The two versions of the soundtrack differ in quite a few places, both from each other and from the film, but it is most noticeable during the song Murder!. The Showtime CD features a longer version, sans all spoken dialogue. The Ghostlight CD features a truncated version of the track littered with dialogue from the film.

==Production==
In 1998, writing partners Kevin Murphy and Dan Studney, who had met while studying at Drew University in Madison, New Jersey, were driving from Oakland to Los Angeles and listening to Frank Zappa's Joe's Garage, when they began discussing how one might stage the piece. "So I started picturing it in my head," Studney recalls. "Frank Zappa's concept of a musical and then it just hit me. I turned to Kevin and said 'What about doing Reefer Madness as a musical?'" By the time duo reached L.A., they had already written the first song.

The high school is named after Harry J. Anslinger, the first Commissioner of the U.S. Bureau of Narcotics, known as the Father of the Drug War.

==Release==
Reefer Madness premiered at the 2005 Sundance Film Festival. It also screened in competition at the 2005 Deauville Film Festival and won the Premiere Audience Award. On April 20, four days following the initial television premiere, Showtime aired the musical back-to-back with the 1936 exploitation film that inspired it.

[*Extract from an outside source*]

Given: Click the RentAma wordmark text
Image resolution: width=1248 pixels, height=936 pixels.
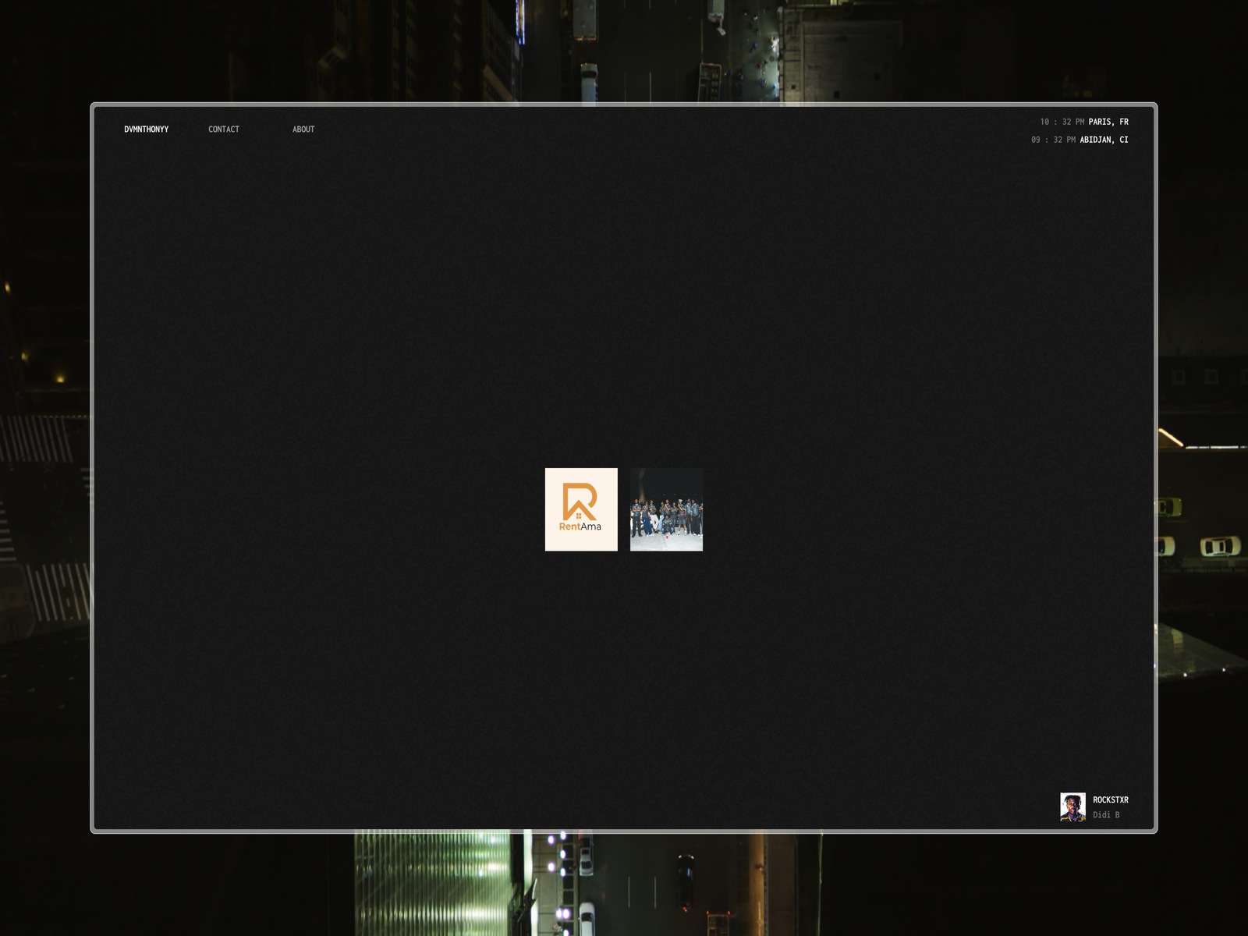Looking at the screenshot, I should [580, 527].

A limited theatrical release occurred internationally in the Czech Republic and Slovakia, wherein the film grossed $8,972 in its short run.

== Reception ==

===Accolades===
The film won the 2005 Emmy Award for Music and Lyrics (for "Mary Jane/Mary Lane", written specially for the film, and later incorporated into future stage productions). It also received Emmy nominations for Choreography and Make-Up Effects.

===Home media===
Showtime released the DVD on November 9, 2005. The DVD includes the original film and an audio commentary by director Fickman with several cast members. It was released on Blu-ray on June 30, 2009, including a German-language dub.

It some territories, it can be downloaded or streamed in HD via Vudu, Redbox, Amazon, Google Play, Microsoft, and YouTube.